## PROBLEM TO SOLVE
Start with the line that holds "Task: Click the Spurs". Please copy it and each remaining line below exactly, leaving pictures out.

Saved data entries:
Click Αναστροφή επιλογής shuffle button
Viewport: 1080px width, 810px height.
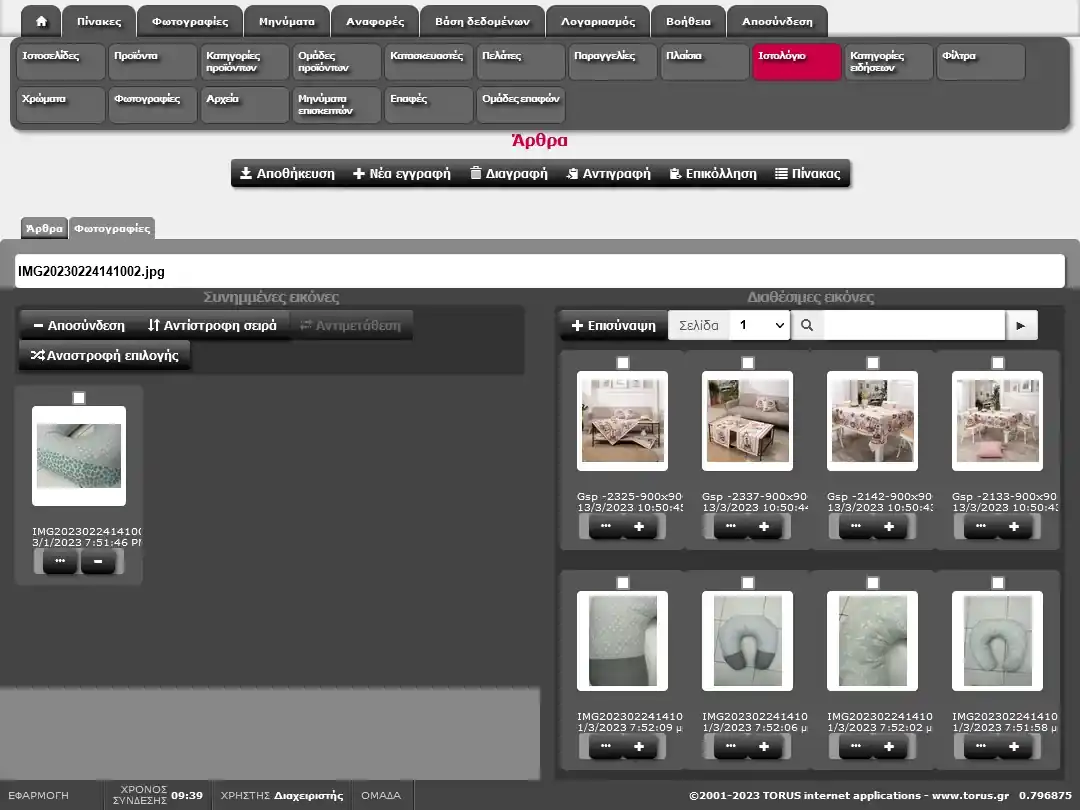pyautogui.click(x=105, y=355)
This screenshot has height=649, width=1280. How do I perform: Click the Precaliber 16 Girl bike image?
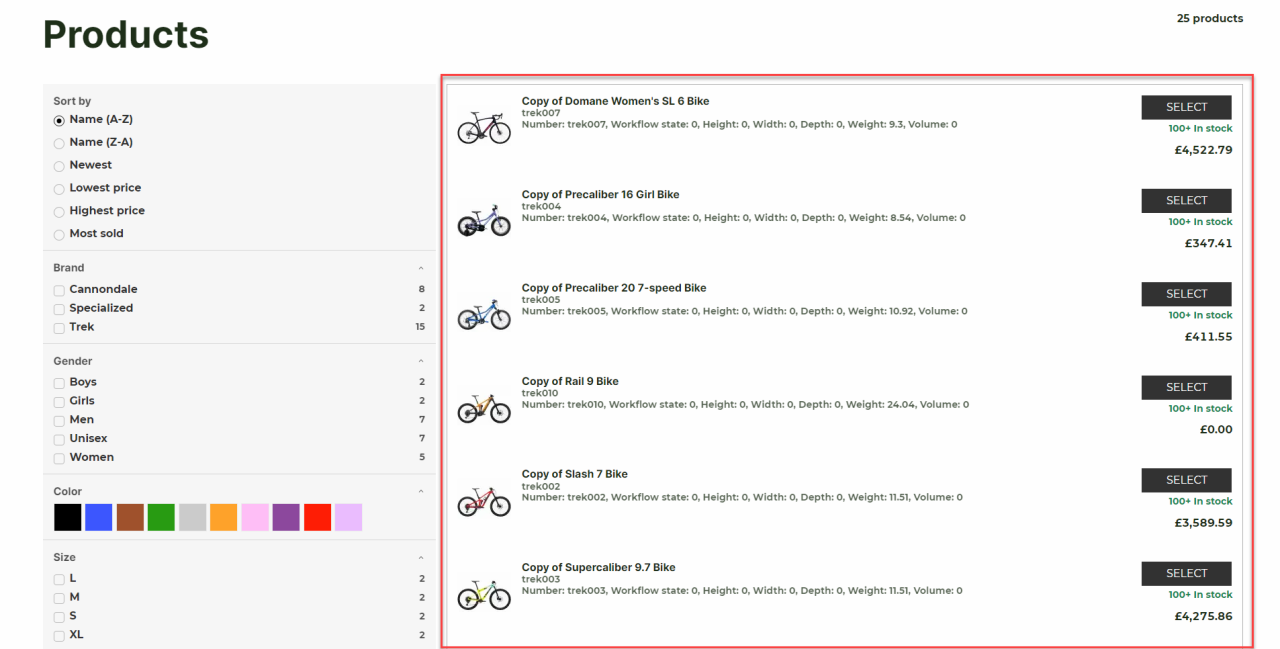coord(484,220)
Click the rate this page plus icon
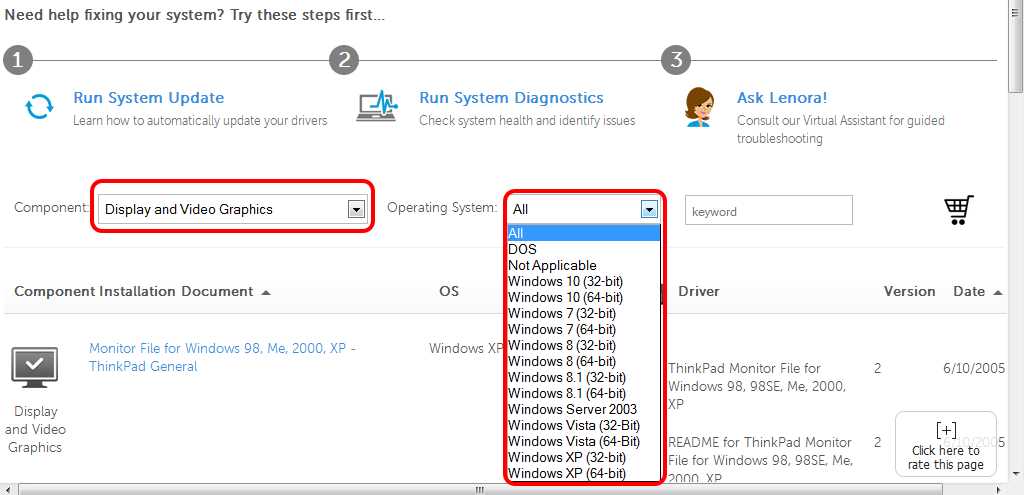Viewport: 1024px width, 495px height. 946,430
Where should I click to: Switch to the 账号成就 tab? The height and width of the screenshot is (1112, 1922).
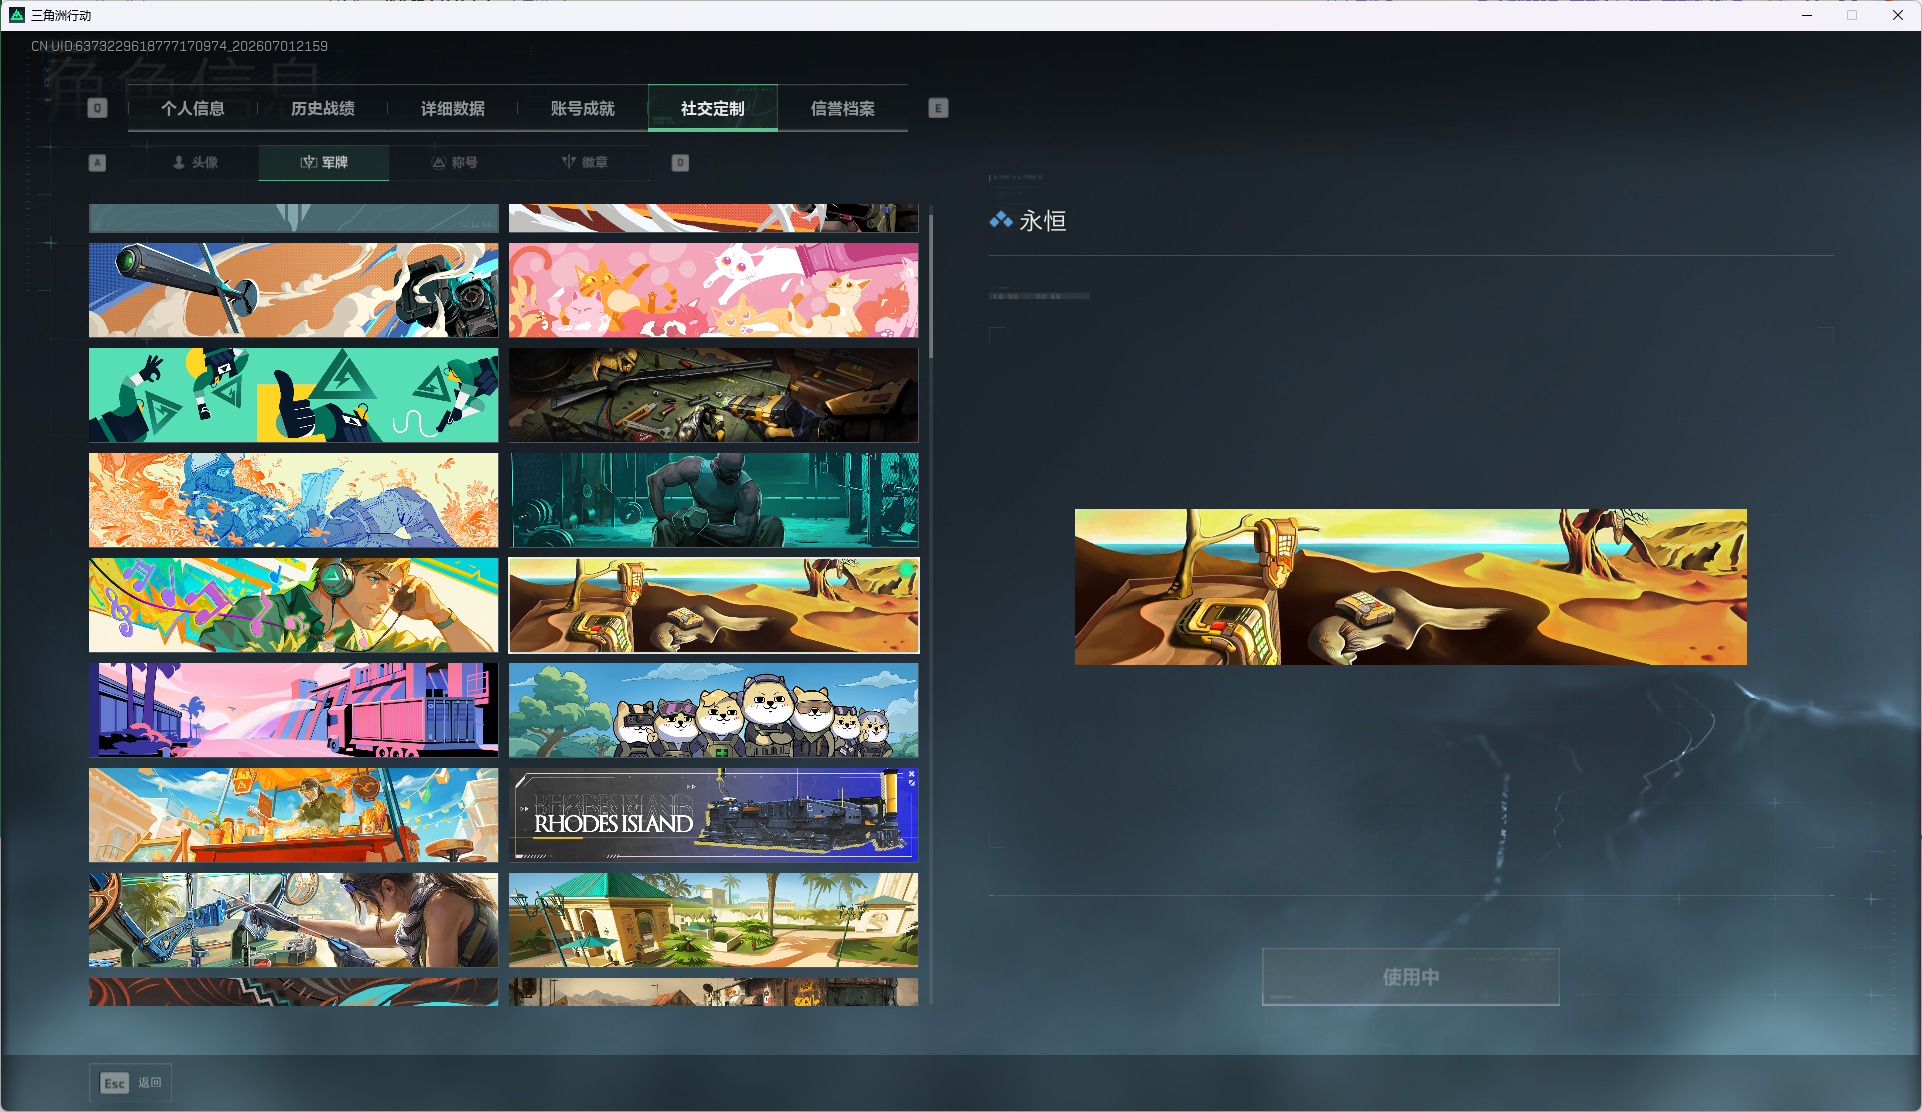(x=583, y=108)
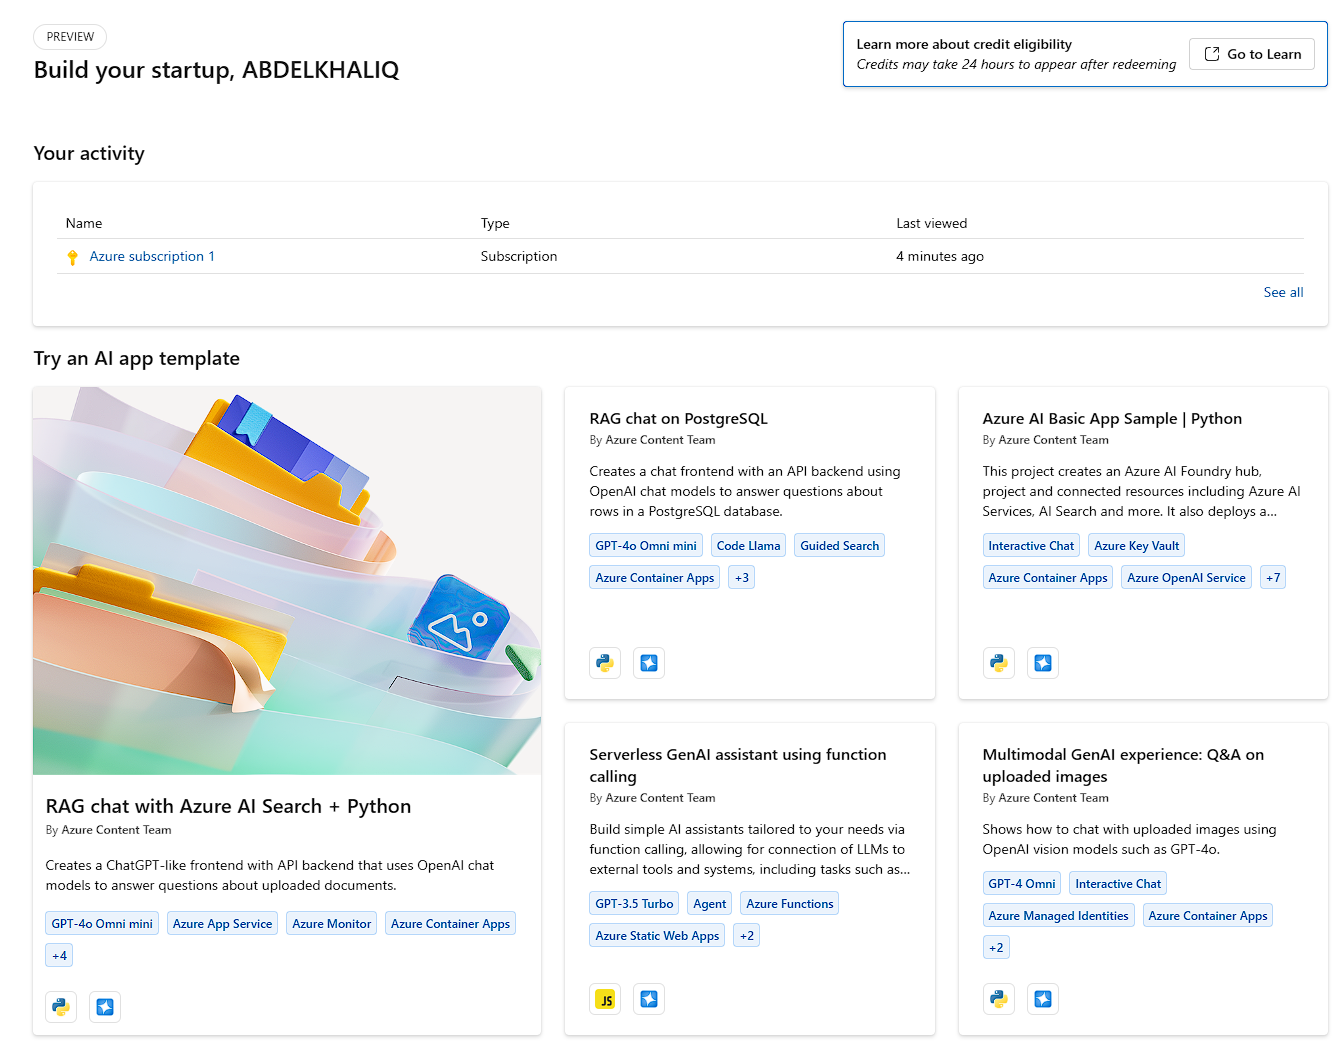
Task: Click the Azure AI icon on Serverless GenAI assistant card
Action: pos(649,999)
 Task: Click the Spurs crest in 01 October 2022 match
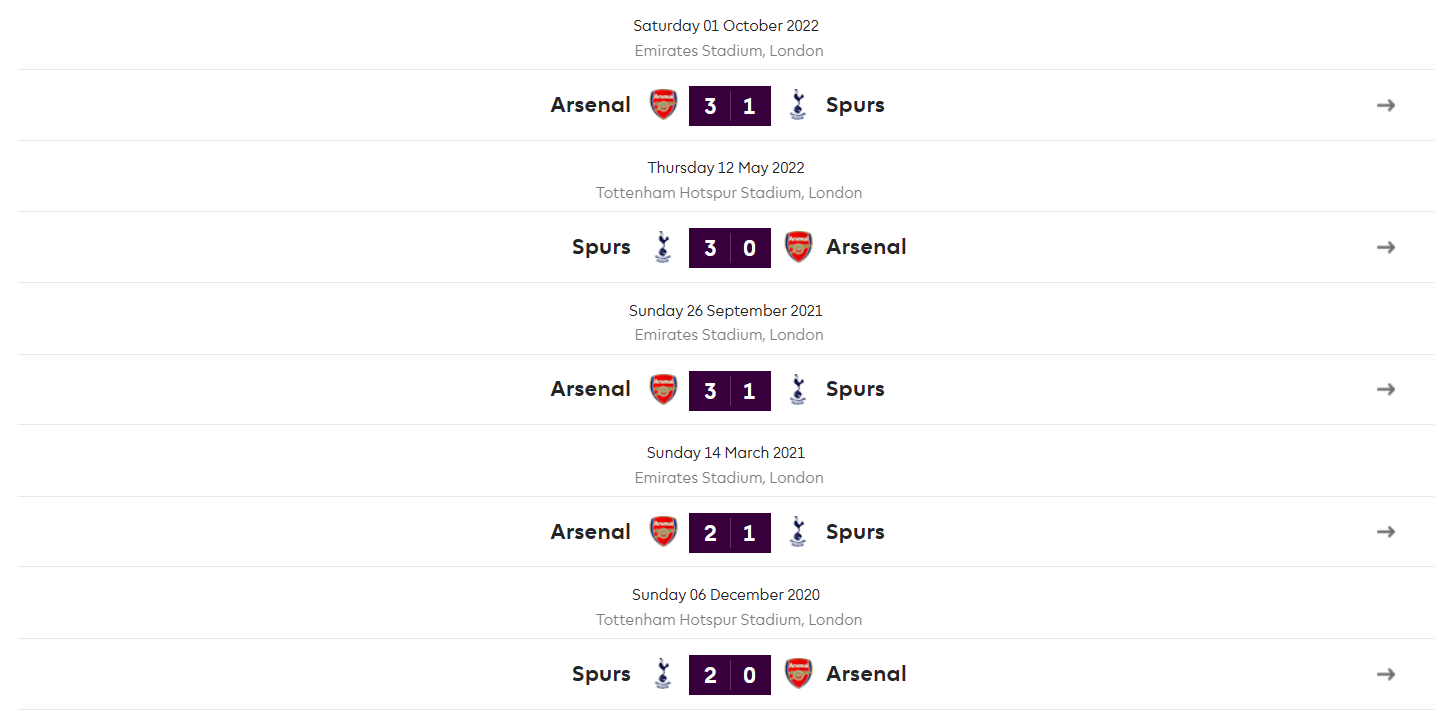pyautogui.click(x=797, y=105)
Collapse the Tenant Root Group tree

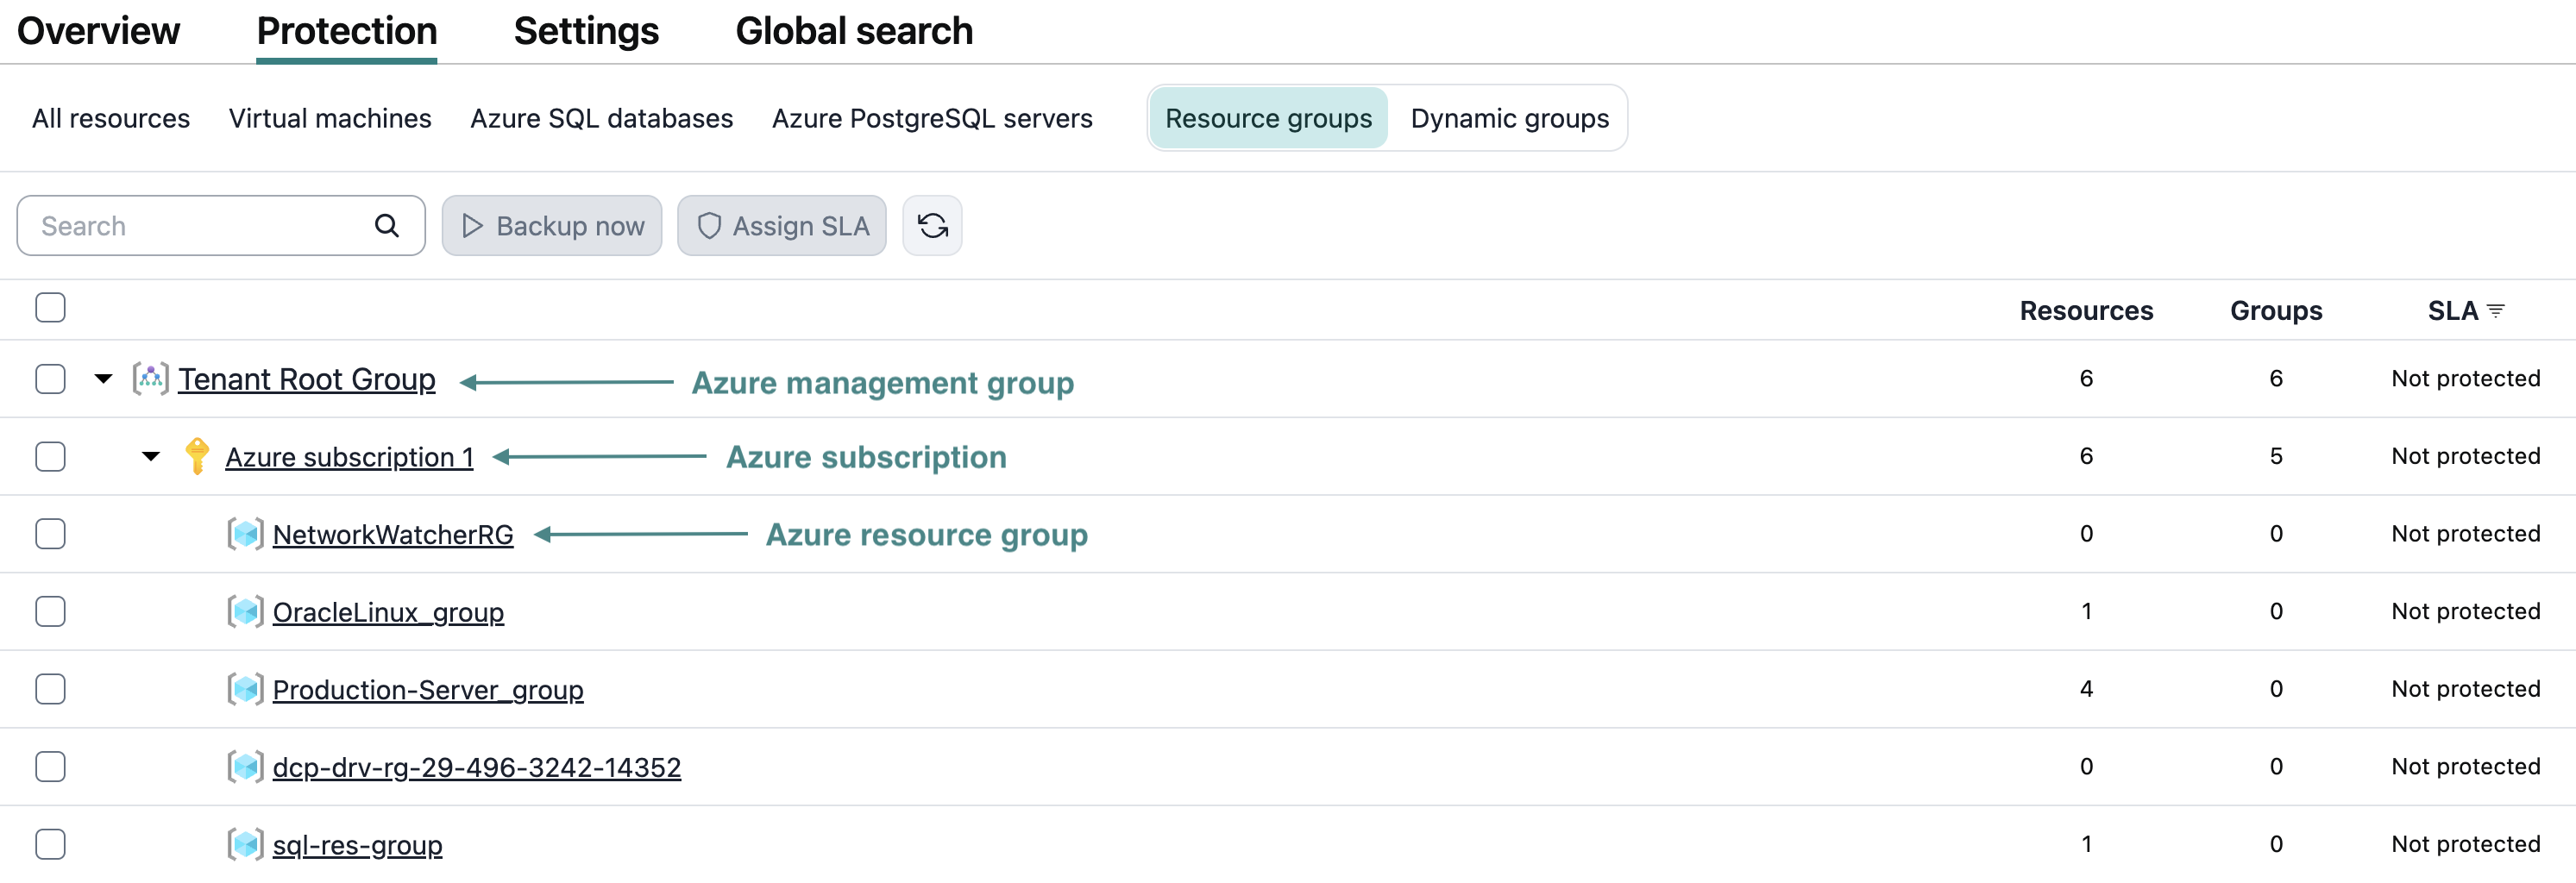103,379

## RESULT OF THE TASK
 Task: Click the Spurs crest in 01 October 2022 match
pyautogui.click(x=797, y=105)
Collapse the Tenant Root Group tree

103,379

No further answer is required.